• [Task description]:
I need only the number of lines in this data that contain the string "computer".

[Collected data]
= Beginning of Section =

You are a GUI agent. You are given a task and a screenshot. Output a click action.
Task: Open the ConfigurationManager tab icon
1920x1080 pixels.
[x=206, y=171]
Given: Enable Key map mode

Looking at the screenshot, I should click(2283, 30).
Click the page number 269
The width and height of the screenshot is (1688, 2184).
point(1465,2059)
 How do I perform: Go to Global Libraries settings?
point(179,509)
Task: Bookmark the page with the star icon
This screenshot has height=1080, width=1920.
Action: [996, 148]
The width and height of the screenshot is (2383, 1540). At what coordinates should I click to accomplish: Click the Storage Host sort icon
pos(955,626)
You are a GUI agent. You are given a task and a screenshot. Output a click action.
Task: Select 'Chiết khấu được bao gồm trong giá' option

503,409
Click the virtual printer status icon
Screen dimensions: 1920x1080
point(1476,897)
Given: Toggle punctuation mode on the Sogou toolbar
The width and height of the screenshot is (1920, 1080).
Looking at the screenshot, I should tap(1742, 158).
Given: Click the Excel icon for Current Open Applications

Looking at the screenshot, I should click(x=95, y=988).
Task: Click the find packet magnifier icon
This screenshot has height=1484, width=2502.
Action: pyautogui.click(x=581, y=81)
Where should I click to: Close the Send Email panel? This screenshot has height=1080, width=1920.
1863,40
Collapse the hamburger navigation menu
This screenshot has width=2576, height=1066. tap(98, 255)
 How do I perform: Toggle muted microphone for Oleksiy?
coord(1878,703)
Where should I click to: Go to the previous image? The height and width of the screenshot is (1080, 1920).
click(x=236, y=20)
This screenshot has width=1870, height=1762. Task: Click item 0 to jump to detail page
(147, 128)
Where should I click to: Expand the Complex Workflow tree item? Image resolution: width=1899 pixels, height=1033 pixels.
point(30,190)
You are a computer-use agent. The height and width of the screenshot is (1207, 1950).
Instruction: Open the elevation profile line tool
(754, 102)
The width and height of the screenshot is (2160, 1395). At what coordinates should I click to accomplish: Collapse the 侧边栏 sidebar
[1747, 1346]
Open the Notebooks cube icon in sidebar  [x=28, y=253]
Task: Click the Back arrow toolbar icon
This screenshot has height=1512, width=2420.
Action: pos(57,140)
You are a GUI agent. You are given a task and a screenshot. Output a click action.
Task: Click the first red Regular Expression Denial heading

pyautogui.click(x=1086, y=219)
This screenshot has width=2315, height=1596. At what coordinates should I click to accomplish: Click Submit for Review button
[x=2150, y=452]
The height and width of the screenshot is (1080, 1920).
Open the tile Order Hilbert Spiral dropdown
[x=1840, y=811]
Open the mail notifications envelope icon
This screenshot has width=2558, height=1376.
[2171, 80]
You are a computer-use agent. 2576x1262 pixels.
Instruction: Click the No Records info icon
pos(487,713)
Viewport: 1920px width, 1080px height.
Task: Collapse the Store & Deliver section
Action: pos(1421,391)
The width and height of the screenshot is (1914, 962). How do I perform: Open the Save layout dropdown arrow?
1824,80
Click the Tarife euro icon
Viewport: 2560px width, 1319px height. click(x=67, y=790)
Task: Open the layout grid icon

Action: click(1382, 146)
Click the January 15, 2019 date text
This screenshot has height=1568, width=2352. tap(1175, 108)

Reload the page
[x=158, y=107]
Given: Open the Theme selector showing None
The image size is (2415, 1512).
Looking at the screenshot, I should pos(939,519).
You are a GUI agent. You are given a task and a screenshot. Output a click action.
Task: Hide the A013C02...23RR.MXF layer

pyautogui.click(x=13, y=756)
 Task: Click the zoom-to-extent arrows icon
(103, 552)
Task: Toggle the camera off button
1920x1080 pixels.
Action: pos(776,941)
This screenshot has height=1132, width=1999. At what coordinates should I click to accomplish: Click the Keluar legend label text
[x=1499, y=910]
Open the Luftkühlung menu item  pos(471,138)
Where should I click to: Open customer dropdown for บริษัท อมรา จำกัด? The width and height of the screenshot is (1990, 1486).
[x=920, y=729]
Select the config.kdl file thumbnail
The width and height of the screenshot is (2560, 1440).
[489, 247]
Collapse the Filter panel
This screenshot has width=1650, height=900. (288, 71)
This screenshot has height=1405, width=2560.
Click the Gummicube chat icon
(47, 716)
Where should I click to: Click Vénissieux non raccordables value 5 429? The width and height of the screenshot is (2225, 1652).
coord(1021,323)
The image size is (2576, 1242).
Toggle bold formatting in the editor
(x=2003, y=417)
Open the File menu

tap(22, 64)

= End of Section =

• [Response box]:
2